Nine years after hackers targeted Ashley Madison, the dating site for wannabe adulterers, many people still don't grasp what was truly chilling about the scandal, says Annalee Newitz
Generally, the media has focused on the (mainly) men whose names and desires were taken from the company’s subscriber database and shared with the world. [...] Ashley Madison was never really about that. Avid Life Media, its parent company, wasn’t in the business of sex, it was in the business of bots. Its site became a prototype for what social media platforms such as Facebook are becoming: places so packed with AI-generated nonsense that they feel like spam cages, or information prisons where the only messages that get through are auto-generated ads.
Back when I was in online dating (I got married in 2010, so it has been a very long time), this is how it seemed to work in the hetero arena:
Women (by which I mean, legitimate accounts from women who were actually looking for dates): Get 1,000,000 messages, approximately 999,900 of which are dick pics.

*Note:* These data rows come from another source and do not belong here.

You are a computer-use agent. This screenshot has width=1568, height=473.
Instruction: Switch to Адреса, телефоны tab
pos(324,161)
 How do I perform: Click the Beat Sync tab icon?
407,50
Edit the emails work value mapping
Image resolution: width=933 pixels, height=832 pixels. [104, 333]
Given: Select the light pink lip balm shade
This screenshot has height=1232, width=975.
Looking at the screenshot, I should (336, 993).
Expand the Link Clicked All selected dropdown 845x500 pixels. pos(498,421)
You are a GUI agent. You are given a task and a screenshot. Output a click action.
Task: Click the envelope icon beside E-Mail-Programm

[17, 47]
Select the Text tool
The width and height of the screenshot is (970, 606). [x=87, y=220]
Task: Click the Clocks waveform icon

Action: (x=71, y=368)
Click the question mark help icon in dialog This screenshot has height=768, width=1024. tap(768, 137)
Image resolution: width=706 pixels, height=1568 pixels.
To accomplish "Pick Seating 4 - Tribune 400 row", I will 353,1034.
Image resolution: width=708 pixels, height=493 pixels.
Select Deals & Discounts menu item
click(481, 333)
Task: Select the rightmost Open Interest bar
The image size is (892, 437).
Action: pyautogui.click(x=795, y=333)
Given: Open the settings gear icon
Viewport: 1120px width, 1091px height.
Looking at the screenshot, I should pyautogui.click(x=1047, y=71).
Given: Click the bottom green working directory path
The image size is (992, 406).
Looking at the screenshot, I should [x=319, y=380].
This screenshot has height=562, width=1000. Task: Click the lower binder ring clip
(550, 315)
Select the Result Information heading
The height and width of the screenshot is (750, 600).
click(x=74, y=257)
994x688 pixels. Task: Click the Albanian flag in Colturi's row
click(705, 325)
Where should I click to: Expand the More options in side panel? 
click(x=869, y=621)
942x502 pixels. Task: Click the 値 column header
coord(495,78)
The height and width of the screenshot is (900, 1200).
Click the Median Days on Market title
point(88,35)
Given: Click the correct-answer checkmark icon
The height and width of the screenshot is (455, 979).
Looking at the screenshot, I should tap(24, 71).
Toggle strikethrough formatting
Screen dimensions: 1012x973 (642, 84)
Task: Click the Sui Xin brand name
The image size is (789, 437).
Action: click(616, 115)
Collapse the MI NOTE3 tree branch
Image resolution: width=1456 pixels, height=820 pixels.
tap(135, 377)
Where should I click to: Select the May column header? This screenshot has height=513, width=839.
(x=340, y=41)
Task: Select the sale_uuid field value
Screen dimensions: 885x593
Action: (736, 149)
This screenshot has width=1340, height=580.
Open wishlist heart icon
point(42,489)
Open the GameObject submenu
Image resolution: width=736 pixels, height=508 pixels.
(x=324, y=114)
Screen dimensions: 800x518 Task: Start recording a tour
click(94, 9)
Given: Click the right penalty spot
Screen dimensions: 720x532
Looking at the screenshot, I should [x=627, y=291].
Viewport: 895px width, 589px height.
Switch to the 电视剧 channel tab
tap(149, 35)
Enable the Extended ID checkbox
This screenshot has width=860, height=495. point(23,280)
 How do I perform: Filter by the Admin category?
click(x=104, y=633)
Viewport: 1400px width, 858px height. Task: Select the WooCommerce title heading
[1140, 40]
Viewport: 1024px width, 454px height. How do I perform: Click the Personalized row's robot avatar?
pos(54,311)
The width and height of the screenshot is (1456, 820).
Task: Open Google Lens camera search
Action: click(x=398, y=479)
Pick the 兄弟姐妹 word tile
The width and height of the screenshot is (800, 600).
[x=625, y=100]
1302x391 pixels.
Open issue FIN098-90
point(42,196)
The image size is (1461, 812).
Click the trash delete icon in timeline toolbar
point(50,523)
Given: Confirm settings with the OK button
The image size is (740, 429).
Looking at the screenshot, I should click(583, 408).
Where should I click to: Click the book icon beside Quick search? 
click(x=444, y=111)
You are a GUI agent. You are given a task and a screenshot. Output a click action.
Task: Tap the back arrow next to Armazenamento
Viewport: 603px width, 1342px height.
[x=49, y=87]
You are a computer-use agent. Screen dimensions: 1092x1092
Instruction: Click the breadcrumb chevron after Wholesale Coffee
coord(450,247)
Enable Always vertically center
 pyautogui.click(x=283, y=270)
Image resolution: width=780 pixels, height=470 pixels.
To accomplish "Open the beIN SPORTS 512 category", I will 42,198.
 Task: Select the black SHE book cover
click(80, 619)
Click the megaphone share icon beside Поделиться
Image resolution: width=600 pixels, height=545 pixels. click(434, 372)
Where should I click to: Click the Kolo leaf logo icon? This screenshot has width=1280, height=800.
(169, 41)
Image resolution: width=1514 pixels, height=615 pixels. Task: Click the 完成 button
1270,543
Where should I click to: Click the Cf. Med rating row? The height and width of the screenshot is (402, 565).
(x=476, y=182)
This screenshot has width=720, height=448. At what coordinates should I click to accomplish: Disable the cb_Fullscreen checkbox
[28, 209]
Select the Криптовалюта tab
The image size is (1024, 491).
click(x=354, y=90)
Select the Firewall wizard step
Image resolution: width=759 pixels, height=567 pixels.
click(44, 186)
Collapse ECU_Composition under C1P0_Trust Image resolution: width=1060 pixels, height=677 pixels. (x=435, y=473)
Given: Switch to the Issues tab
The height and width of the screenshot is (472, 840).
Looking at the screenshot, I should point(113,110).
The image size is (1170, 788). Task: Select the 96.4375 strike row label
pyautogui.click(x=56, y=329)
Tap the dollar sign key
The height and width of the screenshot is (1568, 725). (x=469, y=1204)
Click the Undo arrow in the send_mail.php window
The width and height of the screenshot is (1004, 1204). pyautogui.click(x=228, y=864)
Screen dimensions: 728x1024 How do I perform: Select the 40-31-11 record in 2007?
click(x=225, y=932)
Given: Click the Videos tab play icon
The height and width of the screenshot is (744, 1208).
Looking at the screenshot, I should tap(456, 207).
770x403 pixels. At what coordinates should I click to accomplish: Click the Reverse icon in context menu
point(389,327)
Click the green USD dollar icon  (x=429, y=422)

Men: See 1,000,000 ads, of which about 3 are legitimate people looking for dates.
So, both could be true in relation to the image.
I remember a guy once telling me that basically you have to respond to EVERY AD and hope something sticks. I never did that, and I felt bad for what the women must have had to deal with when I heard that. I had very limited success - dates with, at most, two or three women, and none of those really went anywhere. I ended up marrying someone from work instead.
Straight dating online is like trying to find drinkable water in a crisis situation; women are stranded in the ocean, and men are stranded in the desert.
Both definitely are true. I don't mean to indicate that one view is right. One feeds into the other. This is just he natural outcome when one sex is a sexual selector and one is not. I don't envy either group online dating, but for different reasons.